Four laboratory-based randomised controlled trials were included. These reported results for 64 physically active predominantly young adults (mean age 23 years). All but four participants were male. Two trials were parallel group trials (44 participants) and two were cross-over trials (20 participants). The trials were heterogeneous, including the type, temperature, duration and frequency of WBC, and the type of preceding exercise. None of the trials reported active surveillance of predefined adverse events. All four trials had design features that carried a high risk of bias, potentially limiting the reliability of their findings. The evidence for all outcomes was classified as 'very low' quality based on the GRADE criteria.

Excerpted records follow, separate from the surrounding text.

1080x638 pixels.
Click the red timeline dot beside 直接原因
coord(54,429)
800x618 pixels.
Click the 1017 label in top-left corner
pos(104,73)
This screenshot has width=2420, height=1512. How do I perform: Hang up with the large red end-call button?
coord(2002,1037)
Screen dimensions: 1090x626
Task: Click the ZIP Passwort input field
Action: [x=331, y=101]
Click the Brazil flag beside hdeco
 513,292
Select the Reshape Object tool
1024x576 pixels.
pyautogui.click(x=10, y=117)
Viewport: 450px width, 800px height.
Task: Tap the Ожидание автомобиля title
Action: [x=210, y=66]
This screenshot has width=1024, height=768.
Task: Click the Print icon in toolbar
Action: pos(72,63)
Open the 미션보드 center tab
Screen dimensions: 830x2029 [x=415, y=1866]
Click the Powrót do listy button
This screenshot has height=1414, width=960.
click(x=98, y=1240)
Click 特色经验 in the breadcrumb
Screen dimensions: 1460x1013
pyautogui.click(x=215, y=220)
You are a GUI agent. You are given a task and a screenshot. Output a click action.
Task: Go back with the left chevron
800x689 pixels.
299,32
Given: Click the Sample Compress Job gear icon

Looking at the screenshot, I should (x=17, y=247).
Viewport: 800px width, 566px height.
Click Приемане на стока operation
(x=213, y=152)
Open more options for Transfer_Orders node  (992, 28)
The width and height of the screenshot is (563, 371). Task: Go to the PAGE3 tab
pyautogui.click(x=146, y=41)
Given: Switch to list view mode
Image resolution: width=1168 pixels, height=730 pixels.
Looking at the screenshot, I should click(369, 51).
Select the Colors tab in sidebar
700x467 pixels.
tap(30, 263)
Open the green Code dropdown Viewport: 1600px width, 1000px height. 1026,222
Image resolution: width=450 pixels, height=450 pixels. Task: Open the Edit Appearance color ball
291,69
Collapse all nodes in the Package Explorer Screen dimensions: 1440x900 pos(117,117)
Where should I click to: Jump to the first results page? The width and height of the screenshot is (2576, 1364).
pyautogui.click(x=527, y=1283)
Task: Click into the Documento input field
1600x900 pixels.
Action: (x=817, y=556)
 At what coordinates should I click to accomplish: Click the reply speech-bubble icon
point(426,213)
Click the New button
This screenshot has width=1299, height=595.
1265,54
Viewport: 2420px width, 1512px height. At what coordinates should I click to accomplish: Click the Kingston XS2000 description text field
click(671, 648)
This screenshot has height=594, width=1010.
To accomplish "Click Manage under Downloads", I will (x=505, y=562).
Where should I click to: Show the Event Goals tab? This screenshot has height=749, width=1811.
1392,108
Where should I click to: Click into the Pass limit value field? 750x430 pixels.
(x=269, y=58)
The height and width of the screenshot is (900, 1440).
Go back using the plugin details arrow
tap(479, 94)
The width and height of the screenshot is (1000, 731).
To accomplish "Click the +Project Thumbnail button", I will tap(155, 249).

Two comparisons were tested: WBC versus control (rest or no WBC), tested in four studies; and WBC versus far-infrared therapy, also tested in one study. No studies compared WBC with other active interventions, such as cold water immersion, or different types and applications of WBC.
All four trials compared WBC with rest or no WBC. There was very low quality evidence for lower self-reported muscle soreness (pain at rest) scores after WBC at 1 hour (standardised mean difference (SMD) -0.77, 95% confidence interval (CI) -1.42 to -0.12; 20 participants, 2 cross-over trials); 24 hours (SMD -0.57, 95% CI -1.48 to 0.33) and 48 hours (SMD -0.58, 95% CI -1.37 to 0.21), both with 38 participants, 2 cross-over studies, 1 parallel group study; and 72 hours (SMD -0.65, 95% CI -2.54 to 1.24; 29 participants, 1 cross-over study, 1 parallel group study). Of note is that the 95% CIs also included either no between-group differences or a benefit in favour of the control group. One small cross-over trial (9 participants) found no difference in tiredness but better well-being after WBC at 24 hours post exercise. There was no report of adverse events.
One small cross-over trial involving nine well-trained runners provided very low quality evidence of lower levels of muscle soreness after WBC, when compared with infrared therapy, at 1 hour follow-up, but not at 24 or 48 hours. The same trial found no difference in well-being but less tiredness after WBC at 24 hours post exercise. There was no report of adverse events.